Een keigoed boek

Een paleis voor de doden – Herman Clerinx – Uitgeverij Athenaeum – 350 blz.

Megalithische bouwwerken vormen de oudste architectonische overblijfselen in West-Europa. Stonehenge is ongetwijfeld het beste gekende monument. Maar het is zeker niet het meest indrukwekkende van Engeland. Hiervoor moeten we 30 km verder zijn in Avebury, een dorp van vijftig huizen dat zelf gedeeltelijk binnen een hengemonument staat. En wat te denken van Silbury Hill, een kunstmatige heuvel van veertig meter hoog, cirkelvormig en met een afgeplatte top van dertig meter breed.
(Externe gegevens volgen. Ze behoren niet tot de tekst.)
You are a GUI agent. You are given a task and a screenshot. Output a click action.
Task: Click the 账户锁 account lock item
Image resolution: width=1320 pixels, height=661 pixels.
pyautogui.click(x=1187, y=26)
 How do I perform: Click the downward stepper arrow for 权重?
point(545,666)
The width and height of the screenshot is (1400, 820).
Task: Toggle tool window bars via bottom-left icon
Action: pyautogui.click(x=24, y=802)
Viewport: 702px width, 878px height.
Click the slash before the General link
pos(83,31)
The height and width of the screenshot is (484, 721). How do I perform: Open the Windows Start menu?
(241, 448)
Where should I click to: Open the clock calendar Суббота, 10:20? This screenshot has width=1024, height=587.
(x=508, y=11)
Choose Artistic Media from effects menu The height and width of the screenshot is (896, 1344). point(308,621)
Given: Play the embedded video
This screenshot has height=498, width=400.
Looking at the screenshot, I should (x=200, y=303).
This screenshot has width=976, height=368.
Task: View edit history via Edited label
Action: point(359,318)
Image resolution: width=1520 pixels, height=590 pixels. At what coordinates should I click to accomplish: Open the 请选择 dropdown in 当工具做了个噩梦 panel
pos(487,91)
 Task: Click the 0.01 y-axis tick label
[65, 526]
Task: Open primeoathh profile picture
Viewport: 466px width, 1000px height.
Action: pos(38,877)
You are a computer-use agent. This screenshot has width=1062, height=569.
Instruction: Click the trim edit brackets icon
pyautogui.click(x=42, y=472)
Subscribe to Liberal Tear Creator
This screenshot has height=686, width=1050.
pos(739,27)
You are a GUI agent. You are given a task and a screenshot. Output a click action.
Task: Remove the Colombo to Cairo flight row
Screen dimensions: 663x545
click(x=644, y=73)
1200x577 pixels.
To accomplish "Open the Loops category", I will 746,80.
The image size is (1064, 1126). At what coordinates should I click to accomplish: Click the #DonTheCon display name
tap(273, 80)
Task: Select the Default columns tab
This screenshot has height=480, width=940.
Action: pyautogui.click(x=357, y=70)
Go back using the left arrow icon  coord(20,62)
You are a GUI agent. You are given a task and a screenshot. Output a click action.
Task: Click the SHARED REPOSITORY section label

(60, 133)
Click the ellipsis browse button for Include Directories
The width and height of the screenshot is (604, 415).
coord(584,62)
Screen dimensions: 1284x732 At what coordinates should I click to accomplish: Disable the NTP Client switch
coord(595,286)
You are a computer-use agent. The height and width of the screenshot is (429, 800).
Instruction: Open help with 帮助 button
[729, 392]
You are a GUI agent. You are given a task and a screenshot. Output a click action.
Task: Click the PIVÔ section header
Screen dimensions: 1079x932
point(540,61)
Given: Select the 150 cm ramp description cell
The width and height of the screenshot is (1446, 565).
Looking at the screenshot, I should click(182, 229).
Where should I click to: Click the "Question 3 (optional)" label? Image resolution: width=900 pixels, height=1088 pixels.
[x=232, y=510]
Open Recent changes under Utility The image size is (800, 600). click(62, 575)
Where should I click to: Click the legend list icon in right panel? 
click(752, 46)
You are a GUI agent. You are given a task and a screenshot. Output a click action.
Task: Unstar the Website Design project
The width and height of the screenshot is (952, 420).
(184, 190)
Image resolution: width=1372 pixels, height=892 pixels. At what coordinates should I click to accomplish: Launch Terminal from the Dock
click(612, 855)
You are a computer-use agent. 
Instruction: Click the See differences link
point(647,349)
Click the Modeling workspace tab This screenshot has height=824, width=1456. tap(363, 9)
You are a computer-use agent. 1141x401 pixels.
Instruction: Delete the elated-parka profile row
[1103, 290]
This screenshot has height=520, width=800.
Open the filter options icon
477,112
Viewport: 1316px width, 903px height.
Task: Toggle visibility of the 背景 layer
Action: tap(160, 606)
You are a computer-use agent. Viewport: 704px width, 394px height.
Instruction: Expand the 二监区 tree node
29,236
Qua omvang te vergelijken met de grootste piramides van Egypte maar voor alle duidelijkheid: de heuvel was géén grafmonument.

Megalithische complexen tref je overigens niet alleen aan in West-Europa. Je vindt ze overal ter wereld. In de Benelux is het aantal zeer bescheiden en twee plaatsen komen duidelijk naar voren: in België is dit de omgeving van Wéris en in Nederland de streek van Drenthe. In het eerste geval vond men de stenen ter plaatse. In Drenthe voerden gletsjers de keien aan gedurende de voorlaatste ijstijd.

Wie popelt van ongeduld om in eigen land deze overblijfselen te gaan bekijken, wordt op zijn wenken bediend. De nieuwsgierige lezer krijgt zowel de GPS-coördinaten als een korte wegbeschrijving mee met als surplus een korte maar degelijke beschrijving van de monumenten. Maar vooraleer op reis te gaan is het handig om het verschil te kennen tussen menhirs, dolmens en hunebedden. Herman Clerinx begint dan ook zijn boek met het bijbrengen van inzicht in de jungle van benamingen in het Nederlands en de belangrijkste Europese talen. Hij kadert de bouwwerken in de tijd (4.500 v.C. – 2.500 v.C.). Meteen wordt ook een zeer belangrijk misverstand uit de wereld geholpen: de megalieten waren géén Keltische bouwwerken. Tussen de eerste sporen van de Kelten en de dolmens van Wéris ligt ongeveer 2.000 jaar. Een misverstand dat zeker wordt gevoed door de strips van Asterix en Obelix waarin deze laatste de ganse tijd rond zeult met een menhir.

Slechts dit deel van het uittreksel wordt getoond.